Endoscopic aqueductoplasty and stenting should be considered in the context of an isolated fourth ventricle, for example, when tumor fills the basal cisterns of the posterior fossa and obstructs the foramina of Luschka and Magendie or when removal of a fourth ventricular tumor has scarred these avenues closed. The consequences of fourth ventricular dilation can be severe but can be relieved by aqueductoplasty when combined with endoscopic third ventriculostomy or ventricular shunting. The technique of aqueductoplasty is described elsewhere.54 Aqueductoplasty may need to be combined with shunting or third ventriculostomy to be effective. Endoscopic third ventriculostomy has also been used successfully to manage hydrocephalus associated with tumors of the cerebellopontine angle and brainstem.47,55
Role of Endoscopic Biopsy in the Management of Intracranial Tumors
Endoscopic tumor biopsy solely for histopathologic diagnosis is an appropriate alternative to complete resection (whether endoscopic or microscopic) whenever a tumor appears to be amenable to adjuvant therapy.
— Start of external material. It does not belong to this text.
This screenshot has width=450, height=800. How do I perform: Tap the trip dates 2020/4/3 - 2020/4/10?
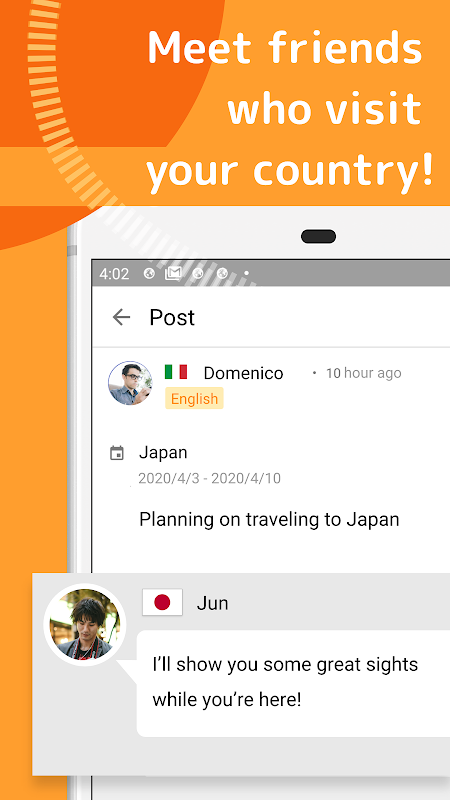209,479
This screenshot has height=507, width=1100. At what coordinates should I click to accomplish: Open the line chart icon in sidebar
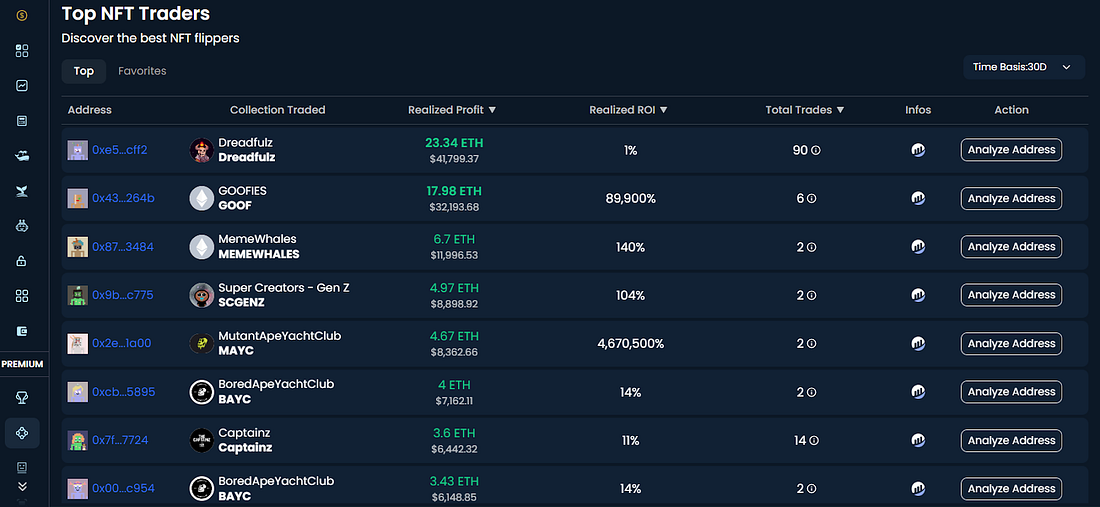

Indeed, a wide variety of tumors are accessible endoscopically with minimal morbidity. Issues of sampling error are the same with endoscopic biopsy as with other forms of biopsy.56 Lesions considered for management with endoscopic biopsy include pineal region tumors, tumors with ependymal spread in which a diagnosis is unclear (such as metastatic tumors and lymphoma), and even otherwise unresectable intrinsic tumors with an exophytic portion in the ventricle. Intrinsic tumors that are primarily intrinsic but reach the ependymal surface must be approached with caution because the ependymal surface may appear normal and thus complicate biopsy. Furthermore, if hemorrhage occurs, it drains into the ventricle with little to resist it.